READING TEXT.
·····
# Rear rim removal struggle



## Better2DIY (2 mo ago)

I have a Craftsman 18.5 hp - model 917.272040 (1999), 46" cut with hydrostatic trans. The mower deck rusted out but I still use it for hauling utility dump cart, boat trailer, stuff like that.
I tried to put new tires on a few years ago but couldn't get the rear rims off the axle. I opted to just put tubes in and was able to do that with just some minor struggle with the rims still on. The tires are getting pretty bad with a lot of splitting in the sidewalls. They're gonna give out eventually. I've been driving it for a few years without the washers, rings, keepers and cap on hoping it might loosen itself up but no go.
I'm getting older, and I don't think I could get new tires on without removing the rims from the machine, so...
I don't want to cut the rims off and destroy them. Tires are expensive enough.
I don't want to damage the axles or the transmission with a lot of hard banging.
I promise if I ever get them off, I'll use a generous amount of anti-seize on it!!
I've used this forum to keep this old buggy running well, hoping someone will have a good suggestion. Thanks!


----------



## thedukes (Jan 9, 2022)

Are they 2 piece wheels....as in 2 halves that bolt together...?


----------



## Bob Driver (Nov 1, 2017)

Air Hammer, Oxy Torch, and a garden hose ...... Heat, Quench, Apply Air Hammer.... Sometimes takes a couple of tries, but eventually works every time. See video in link below starting at about 2:40

Removing Rusted Rim -- Starts at 2:40


----------



## Better2DIY (2 mo ago)

thedukes said:


> Are they 2 piece wheels....as in 2 halves that bolt together...?


Single piece, 
Part #106108X427


----------



## Better2DIY (2 mo ago)
·····
Rows from a dataset for locating items on screens
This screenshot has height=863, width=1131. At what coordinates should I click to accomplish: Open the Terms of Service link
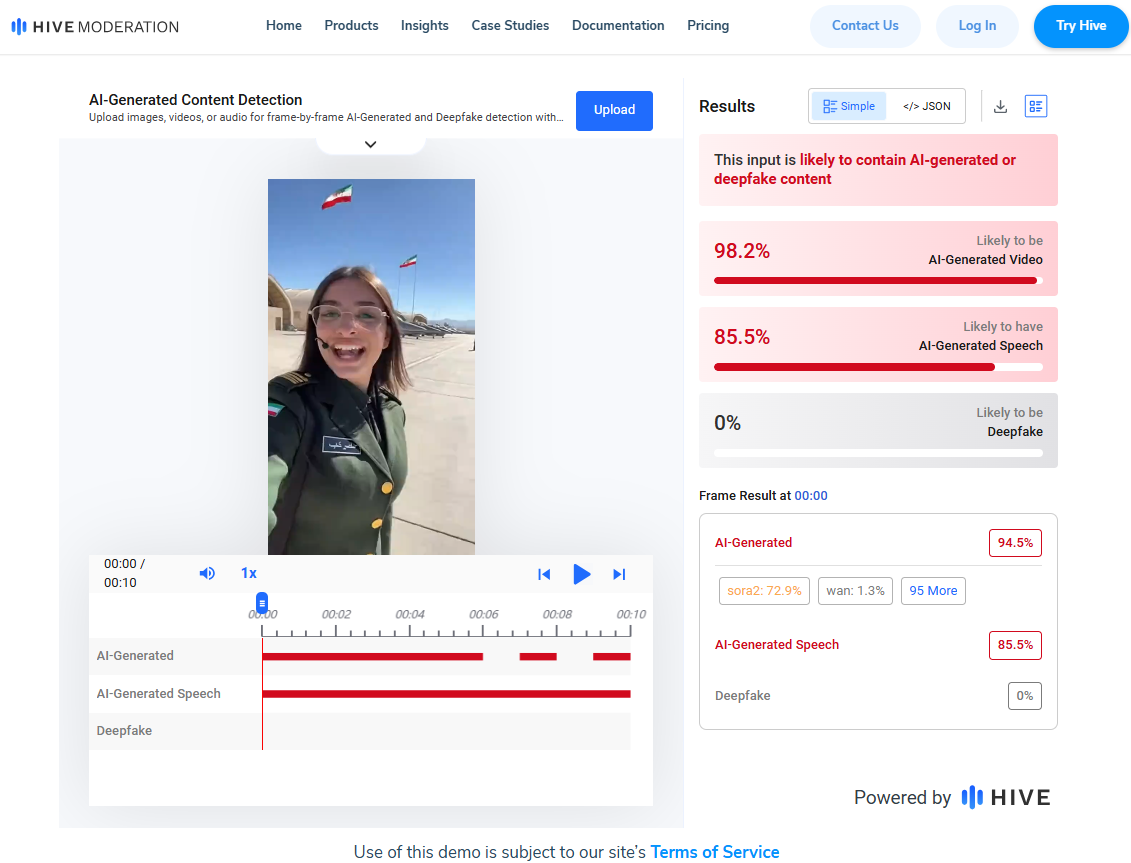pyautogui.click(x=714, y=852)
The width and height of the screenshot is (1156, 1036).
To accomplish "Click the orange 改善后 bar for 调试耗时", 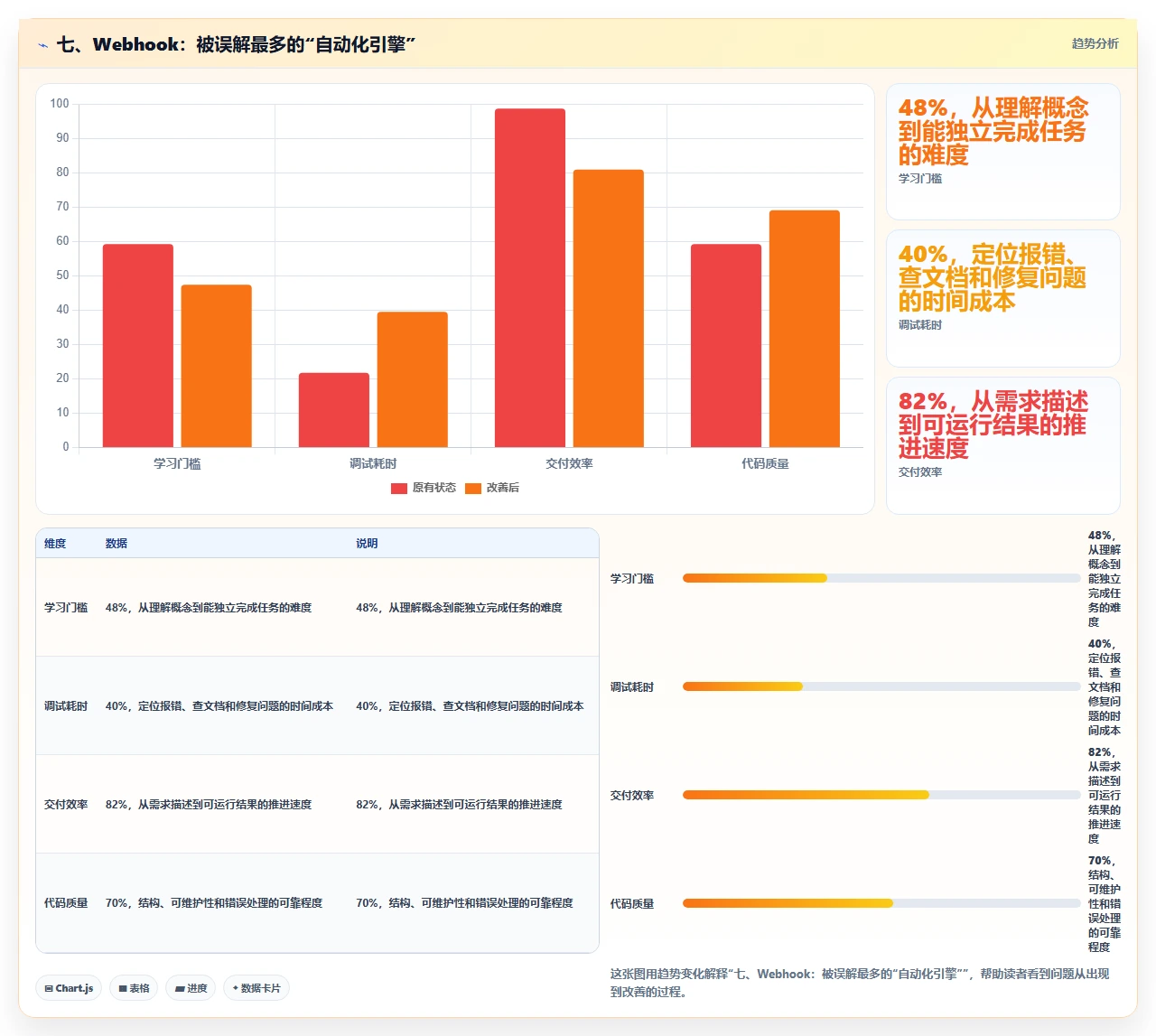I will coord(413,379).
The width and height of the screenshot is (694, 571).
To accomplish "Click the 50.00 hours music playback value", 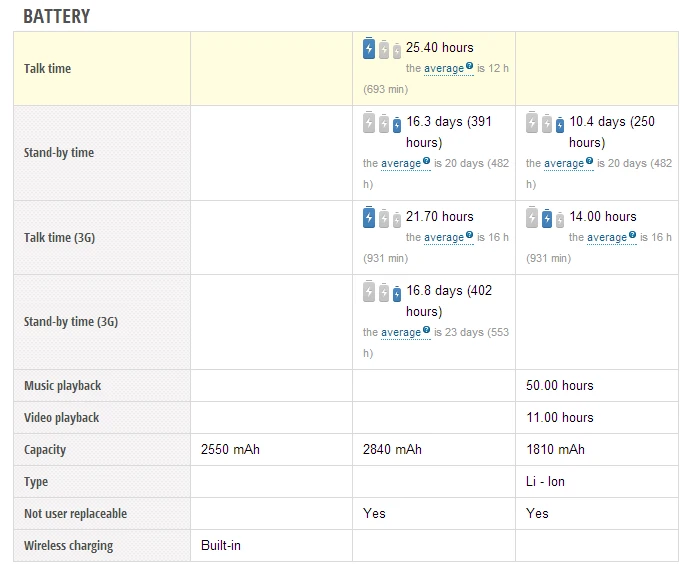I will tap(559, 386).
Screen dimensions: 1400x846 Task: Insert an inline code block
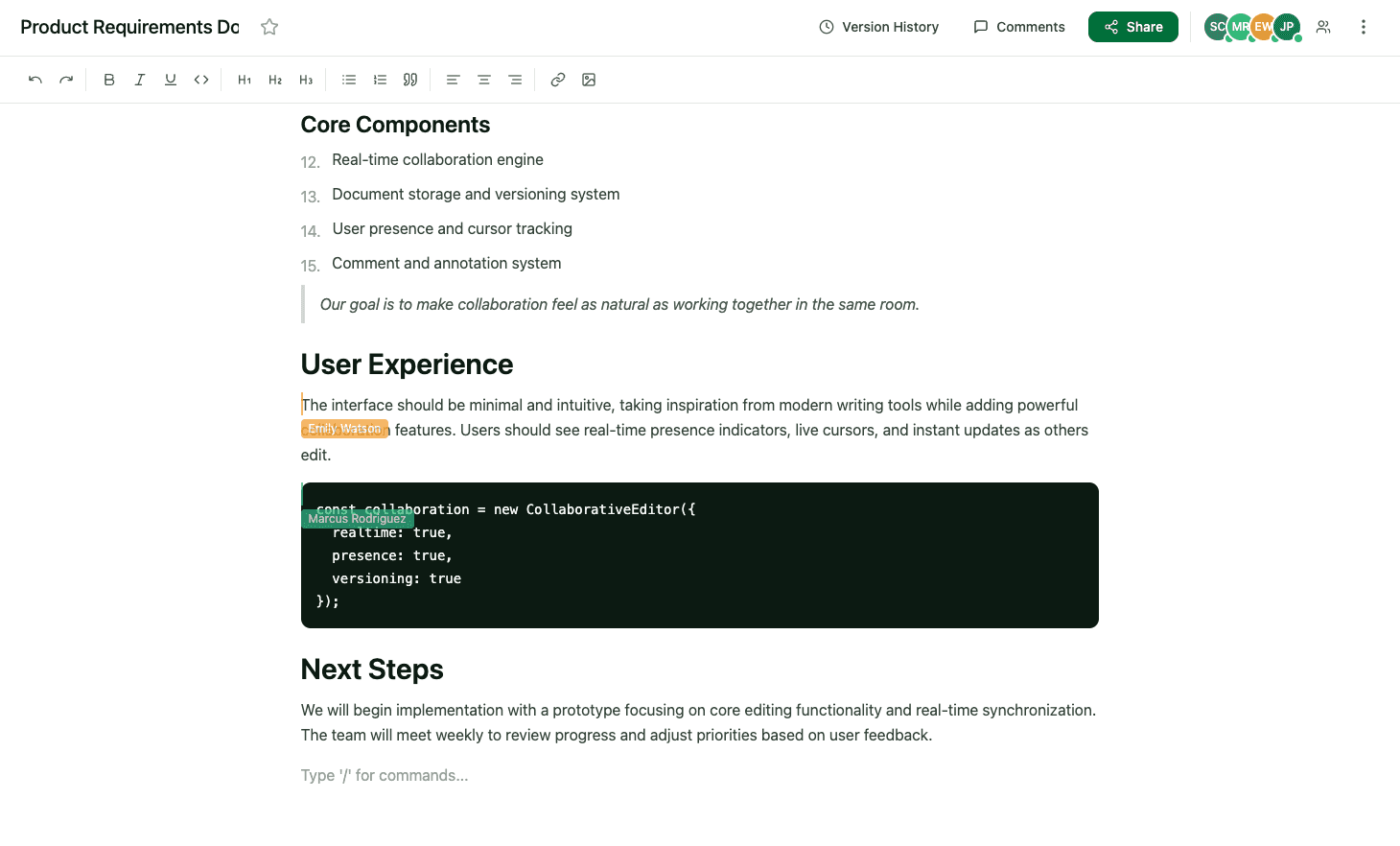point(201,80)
·····
DIRECTIVES.
A - In the forum thread about rear rim removal, what part number is given for the single-piece wheels?
B - Gather every line of the records that contains the string "height". Case counts.
The forum thread and the records were taken from unrelated sources.

IN RESPONSE.
A - 106108X427

B -
This screenshot has height=863, width=1131. At what coordinates should I click to accomplish: Open the Terms of Service link
The width and height of the screenshot is (1156, 1036).
The width and height of the screenshot is (694, 571).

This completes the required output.